→ WHAT YOU WILL DO:
1 – In the commentary on OPEC oil prices and the world economy, how much gross national product will the industrial world lose this year because of OPEC's price increases, according to the OECD?
2 – Continue the commentary on OPEC oil prices and the world economy from the end of its final paragraph.

→ PASSAGE SHOWN:
::::::::::
There is no good news on the international, economic front. It ranges from what is known, which is grim, to what isn't known, which is at best uncertain.

The economy of the entire world is now struggling with the after-effects of oil-price increases of 150 to 180 percent over the past 24 months and faces yet another year of discouraging stagflation and rising unemployment.

One of the most meaningful (and chilling) statistics I have seen in a long-time comes from the respected Paris-based Organization of Economic Cooperation and Development: OPEC's price increases will cost the industrial world a staggering $550 billion in gross national product this year compared with what it otherwise would have been.

The $550 billion figure represents the direct impact of OPEC price increases since 1978, coupled with tight fiscal policies, to lessen the inflationary impact. In percentage terms, it amounts to a loss of 6.5 percent of the industrial world's real GNP.

Similar figures are not really available for the less-developed world. But the major international lending agencies estimate that the poor countries paid at least $50 billion to buy oil last year, or equal to about one-third of all the money they earn from exports, while their combined balance-of-payments deficit will rise from $70 billion last year to $80 billion in 1981.

Hans Mast, executive vice president of Credit Suisse of Switzerland was quoted by Time Magazine as saying the world is moving into "its most difficult phase since World War II, and governments cannot do very much about it. After three decades of Keynesianism, old instruments of policy do not work any more."
::::::::::
→ MATERIAL PROVIDED:
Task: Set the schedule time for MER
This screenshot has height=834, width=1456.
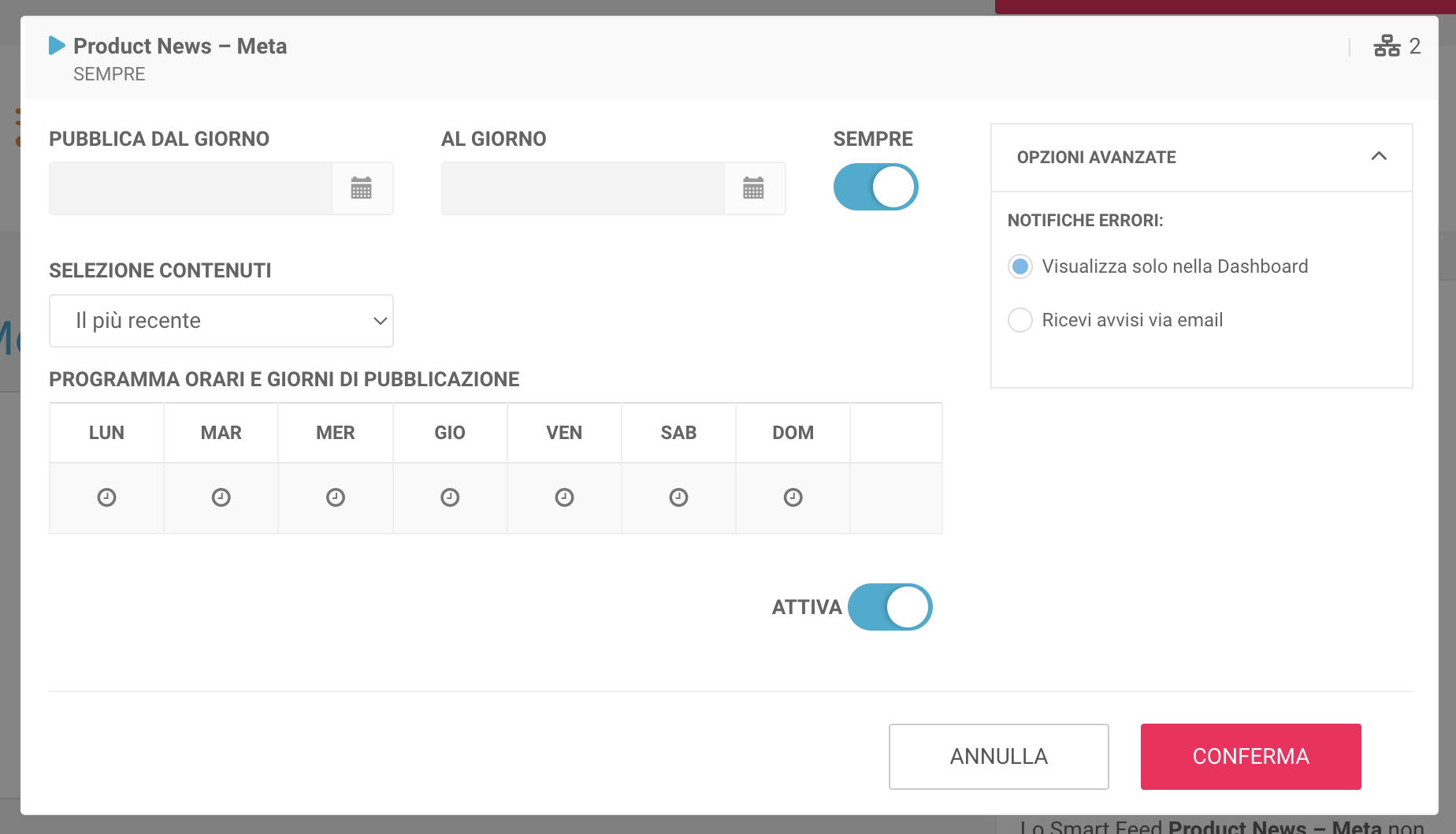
::::::::::
→ RESULTS FOR EACH TASK:
1 – $550 billion.

2 –
In the industrialized world, much of which was in a true recession in the latter part of 1980, the prospects at best are for a weak recovery in 1981. And the U.S., which suffered a brief, sharp dip early in 1980 (which did nothing to reduce the inflation rate) seems headed for a brand-new recession in 1981, brought on by record-high interest rates.

Nothing is more uncertain than the outlook for the American economy, as the new administration of conservative Ronald Reagan moves into power. Although the United States doesn't play the overwhelmingly dominant role it once did, the American economy is still the biggest in the world.

As the Harris Bank of Chicago recently noted, "Developments in the United States . . . will set the tone for economic prospects throughout the industrialized world. . . . Given its size, a discouraging performance by the U.S. economy would have a negative impact on policies and living standards throughout the world."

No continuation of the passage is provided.